2. Zustellung
2.3 Elektronische Zustellung
Hat sich ein Empfänger mit der elektronischen Zustellung einverstanden erklärt, so gilt das elektronische Dokument als an dem Tag zugestellt, auf den es datiert ist, es sei denn, es ist nicht zugegangen.
Auch wenn der Empfänger vor dem Datum des Dokuments auf das elektronische Dokument zugreifen kann, bleibt das maßgebliche Datum für die Zwecke der Zustellungsfiktion nach Regel 127 (2) das Datum des Dokuments.

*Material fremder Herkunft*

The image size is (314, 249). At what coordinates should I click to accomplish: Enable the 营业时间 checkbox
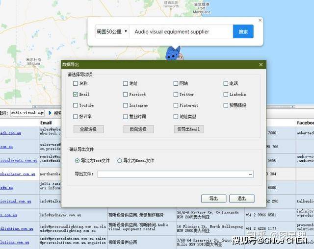point(126,117)
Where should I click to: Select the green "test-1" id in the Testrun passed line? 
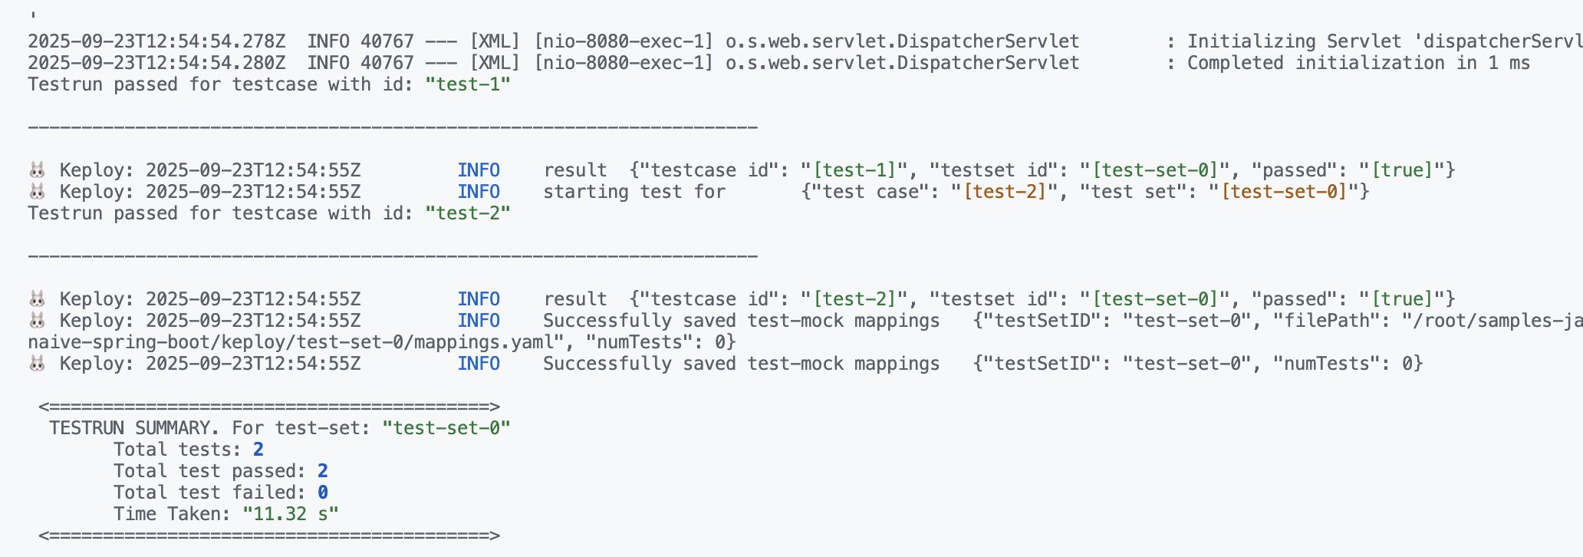[468, 84]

Im Zweifel hinsichtlich der Zustellung des elektronischen Dokuments hat das EPA den Zugang des Dokuments und den Tag des Zugangs nachzuweisen.
Wenn das EPA nachweist, dass das Dokument mehr als sieben Tage nach seinem Datum zugegangen ist, findet die Absicherung nach Regel 127 (2) Anwendung und eine durch den fiktiven Zugang dieses Dokuments ausgelöste Frist verlängert sich um die diese sieben Tage überschreitende Zahl von Tagen (siehe Mitteilung des EPA vom 6. März 2023, ABl. EPA 2023, A29). Regel 134 (1) wird erst auf die gemäß der Absicherung verlängerte Frist angewendet. Siehe das Beispiel dazu in E‑II, 2.4.
Elektronisch zugestellte Dokumente werden in der Mailbox bereitgestellt, die über MyEPO zugänglich ist. Eine Liste der Entscheidungen, Ladungen, Bescheide und Mitteilungen, die elektronisch zugestellt werden können, ist auf der EPA-Website veröffentlicht. Näheres ist dem Beschluss des Präsidenten des EPA vom 9. Februar 2024 über den webbasierten Online-Dienst MyEPO Portfolio und die elektronische Zustellung an die Mailbox in Verfahren nach dem EPÜ und nach dem PCT (ABl. EPA 2024, A20) bzw. der Mitteilung des EPA vom 9. Februar 2024 über neue Funktionen von MyEPO Portfolio (ABl. EPA 2024, A21) zu entnehmen.
Sollten weitere Mittel zur elektronischen Nachrichtenübermittlung eingeführt werden, werden die Bedingungen und Einzelheiten ihrer Verwendung entsprechenden Beschlüssen zu entnehmen sein.